In 1955, the inaugural Southern 100 held events for each of the two traditional classes, the 250 cc and the 350 cc, over six laps with a race distance of 25 miles. A 500 cc race was also included as the feature race with 24 laps, totalling in excess of 100 miles.

The meeting that year had 73 entrants, with the first race held, the 350 cc event, won by Manxman Derek Ennett.

In 1958, the event was granted "National Status" and eleven years later was included in the British Championships. The races were part of the Irish Regal Championships in 1992 and 1993, and is now one of five FIM-sanctioned International meetings in the British Isles. Sidecar racing was introduced in 1962 and currently constitutes two of the twelve scheduled races.
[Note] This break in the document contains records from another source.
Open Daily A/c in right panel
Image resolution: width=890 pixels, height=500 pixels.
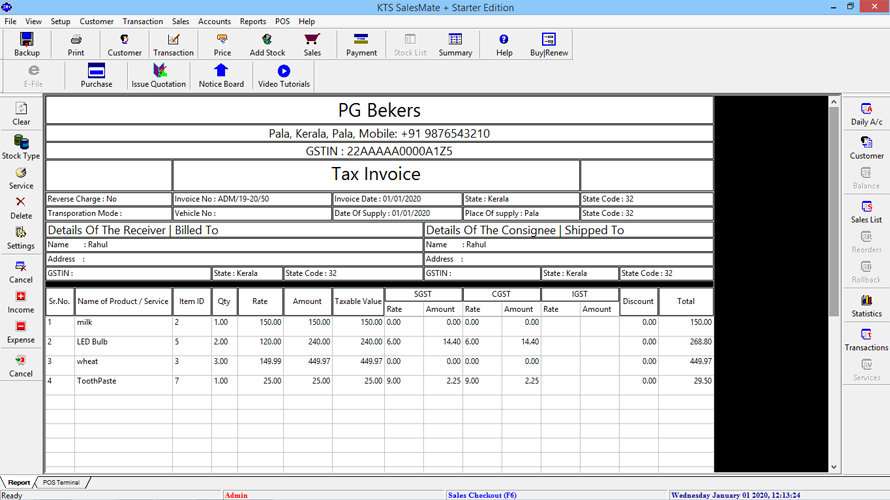click(x=866, y=114)
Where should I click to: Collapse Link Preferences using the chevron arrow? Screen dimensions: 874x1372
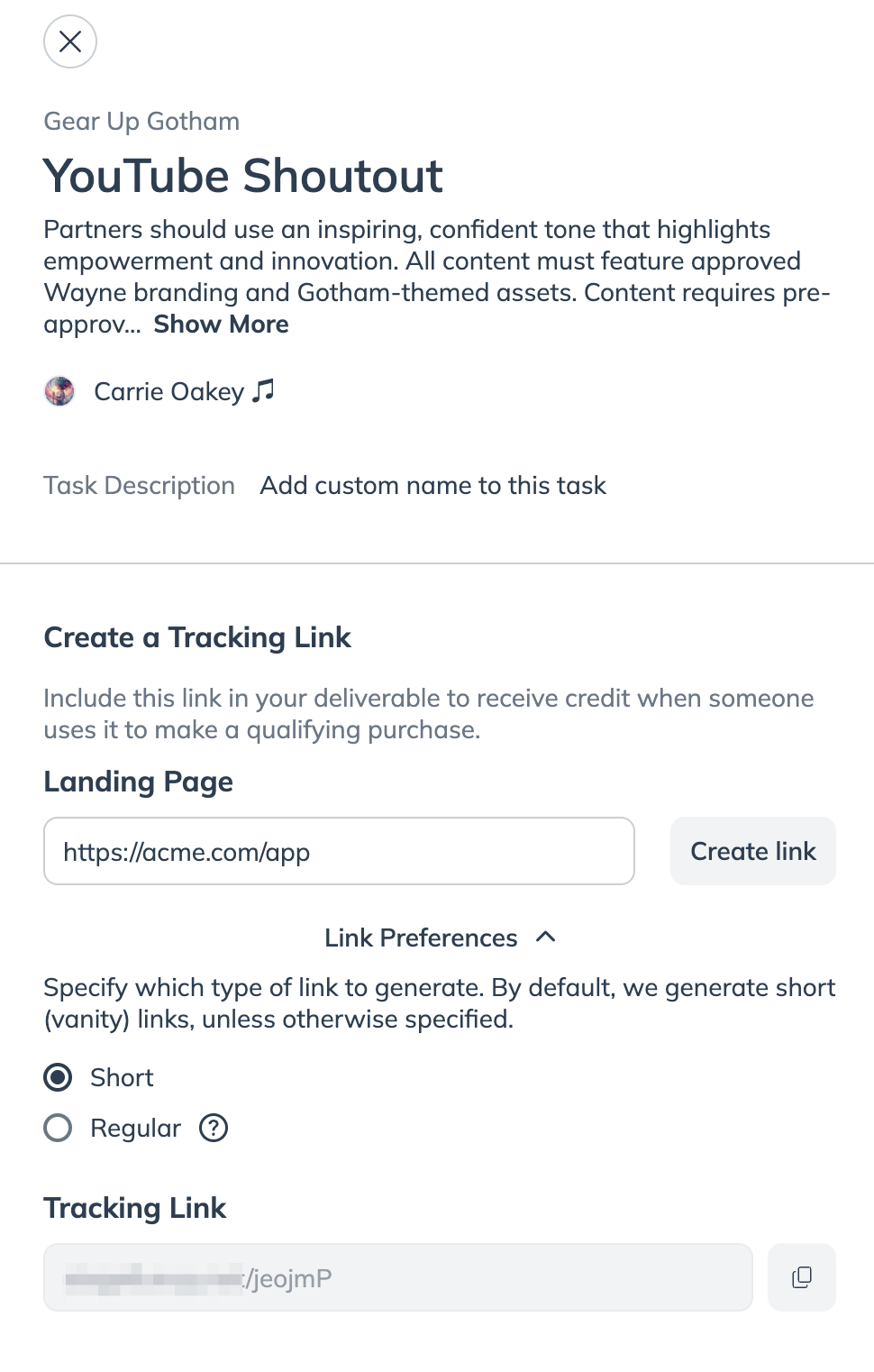click(545, 938)
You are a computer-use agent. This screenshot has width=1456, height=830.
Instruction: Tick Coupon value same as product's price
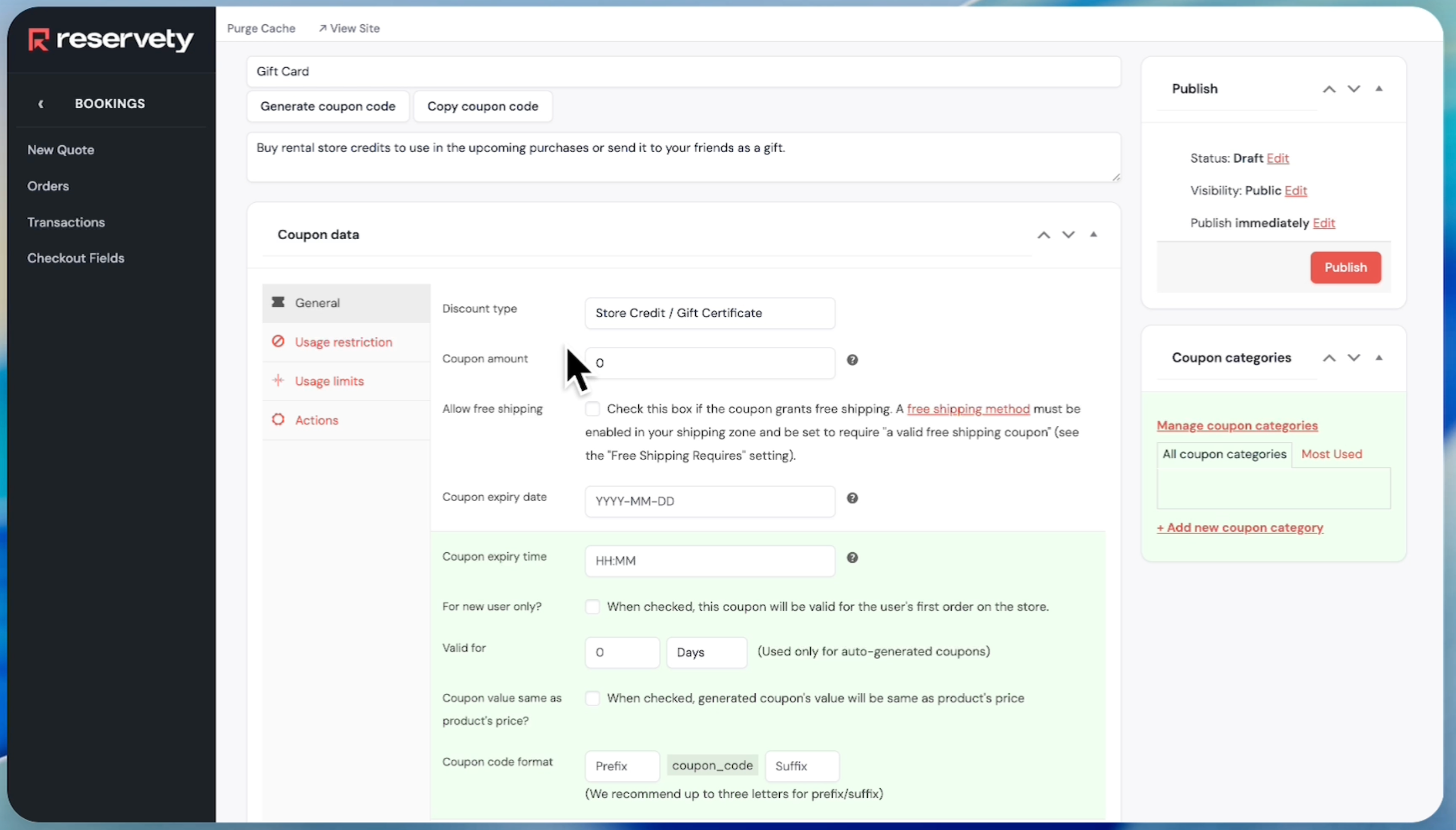point(593,699)
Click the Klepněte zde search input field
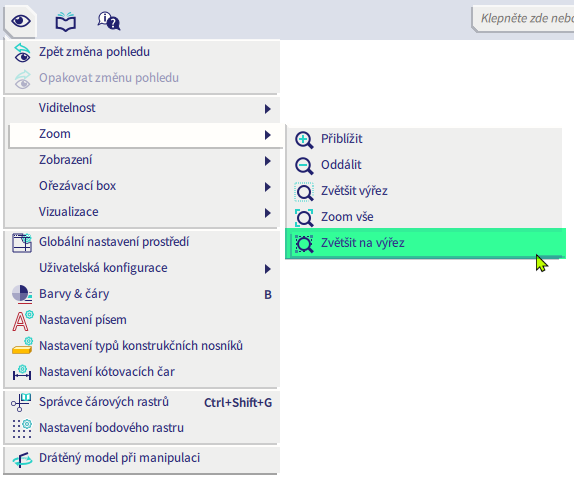The width and height of the screenshot is (574, 483). tap(523, 18)
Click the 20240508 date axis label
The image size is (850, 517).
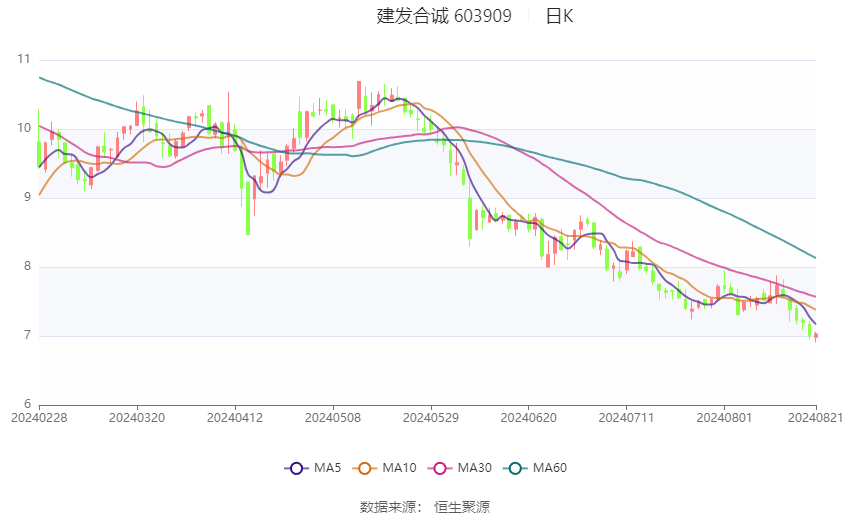(x=333, y=418)
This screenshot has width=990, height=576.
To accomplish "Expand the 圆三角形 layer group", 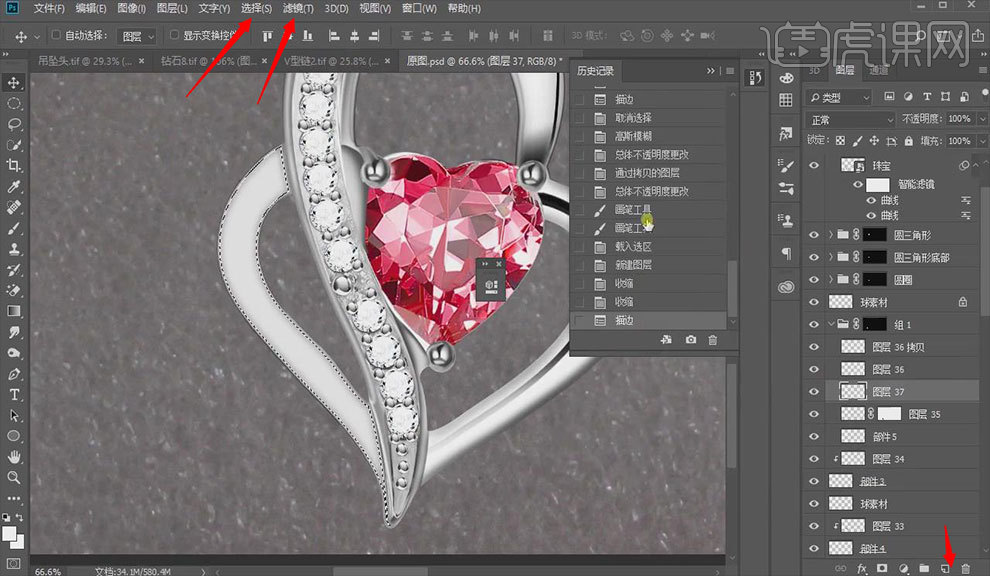I will (x=831, y=235).
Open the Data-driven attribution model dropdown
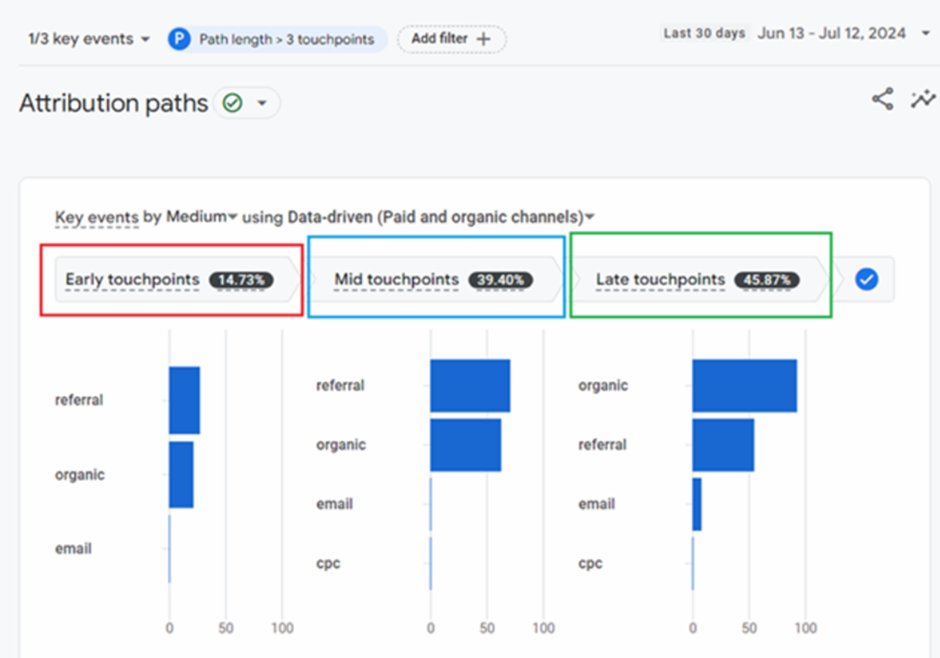The image size is (940, 658). point(590,216)
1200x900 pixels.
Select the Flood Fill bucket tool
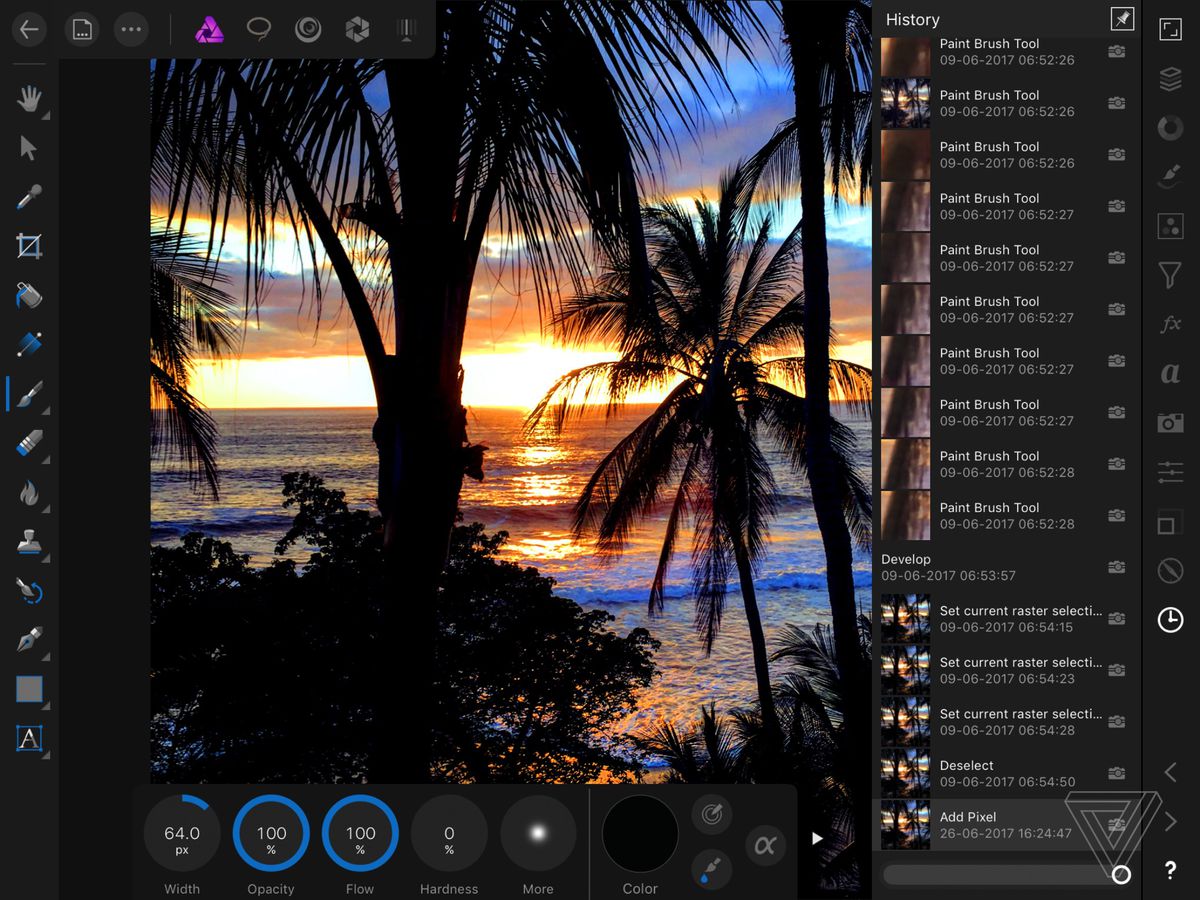[x=29, y=295]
Ian Lougher has achieved the most solo-machine victories, with 32 wins, followed closely by Joey Dunlop with 31. Dave Molyneux leads the Sidecar victories, with 15. The Billown Circuit has been lapped with an average speed over 100 mph on a number of occasions, but it was first achieved by Dave Leech in the 1989 Southern 100 Solo Championship Race riding a 1000 cc Yamaha at an average speed of 100.26 mph.

The 2023 meeting was abandoned following a serious incident on 11th July 2023 where a competitor identified as Irish Alan Connor and marshal were killed.